Seiring berjalannya waktu, sama seperti kebanyakan adat, tradisi, dan budaya, kearifan lokal yang ada di berbagai daerah semakin banyak yang tergerus zaman. Alih-alih mempertahankan kearifan lokal yang sudah turun-temurun dari nenek moyang, banyak anak muda yang menggantinya dengan pandangan-pandangan dari luar yang justru belum tentu ada benarnya atau bahkan hanya akan merusak kearifan lokal yang sudah ada.

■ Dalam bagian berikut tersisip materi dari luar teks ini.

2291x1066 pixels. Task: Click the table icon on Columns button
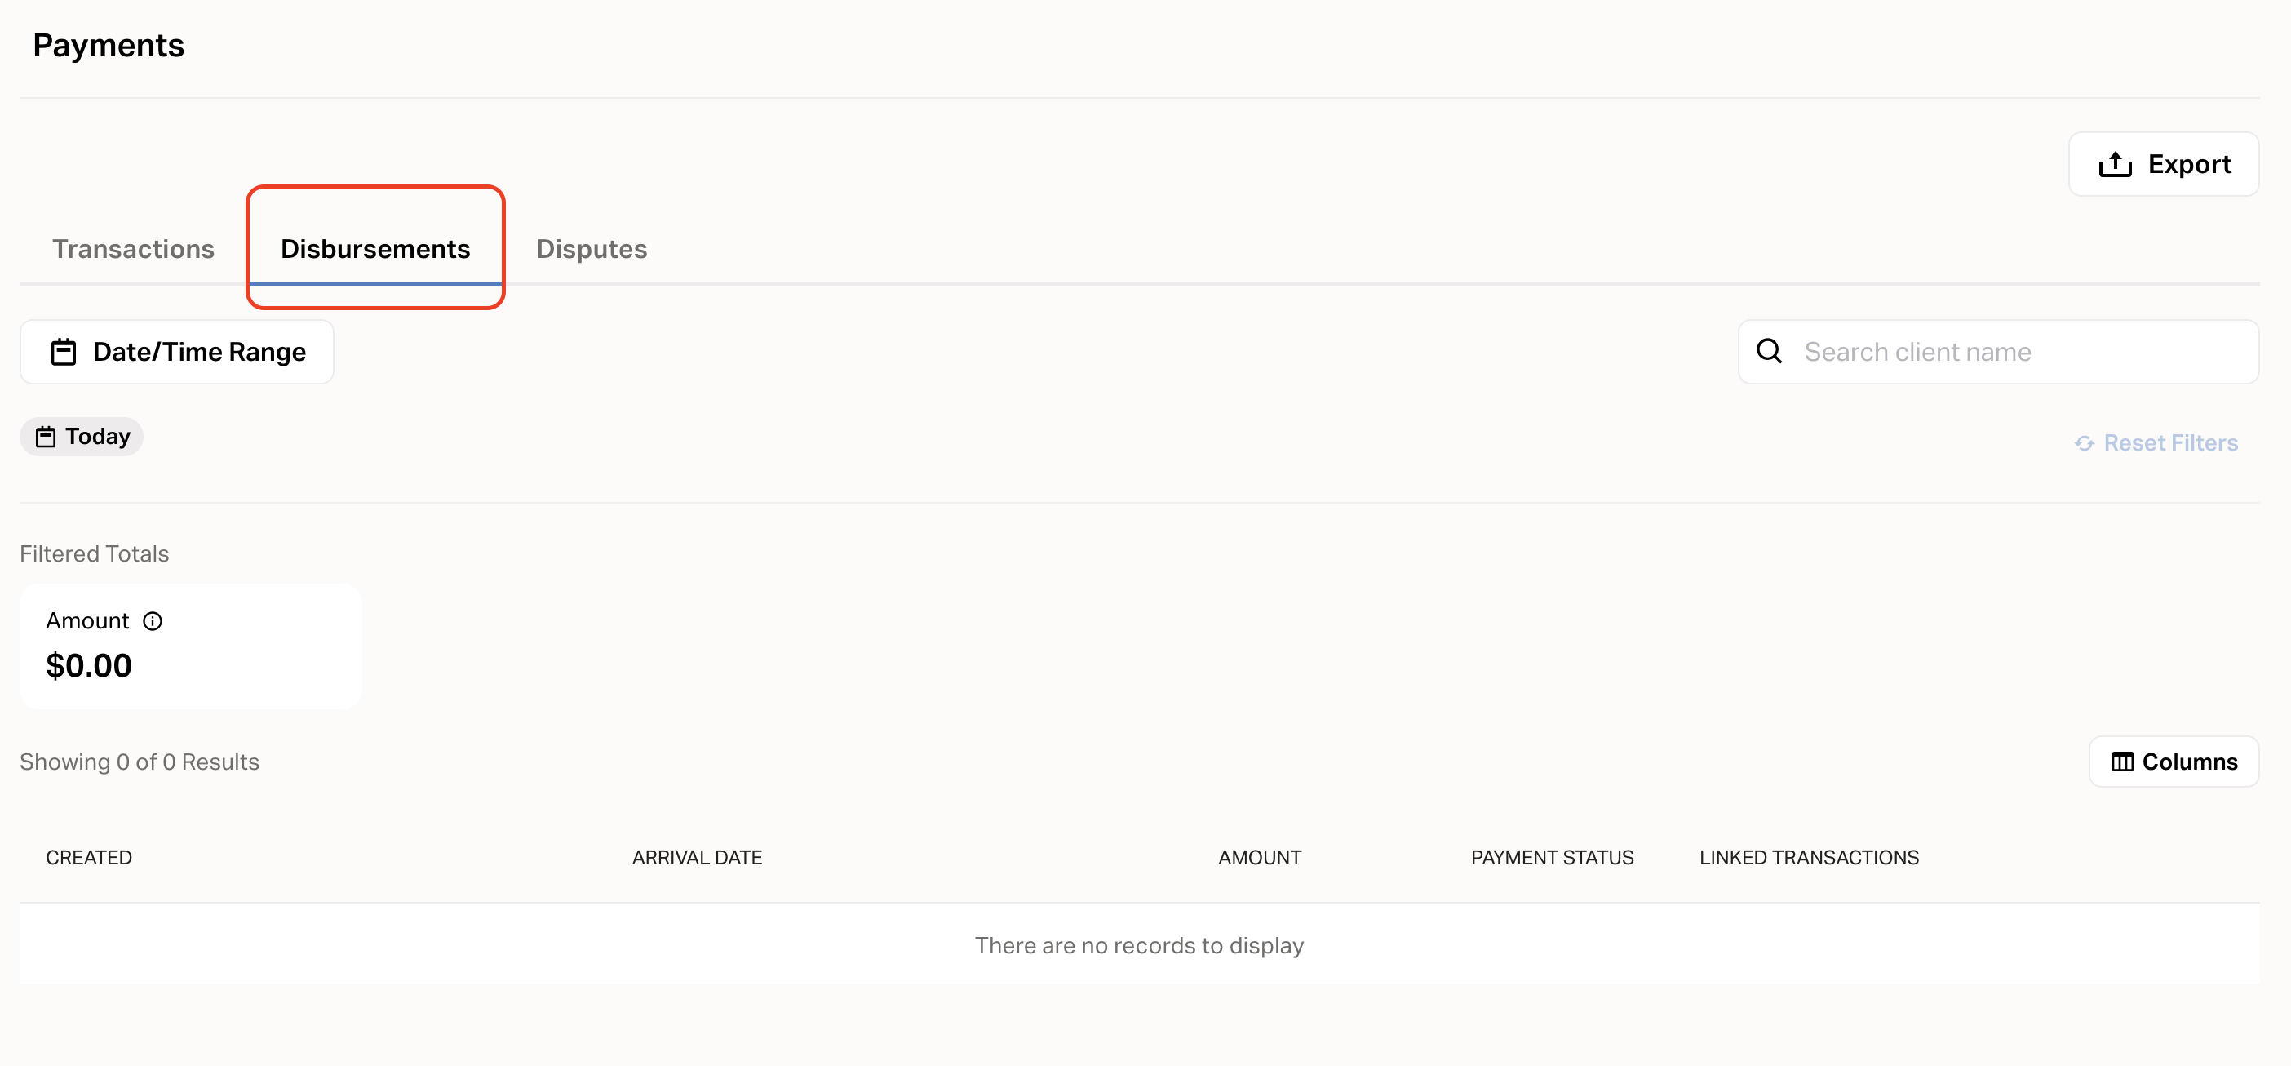(x=2122, y=762)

Meskipun saat ini kondisi panen fuso semoga para petani Karawang bisa mendapatkan solusi terlebih adanya program pemerintah yang akan mengganti rugi 6 juta per hektare untuk sawah yang gagal panen, dan kedepannya bisa kembali normal dengan hasil panen yang melimpah seperti ikon kota Karawang dulu yaitu kota Lumbung padi.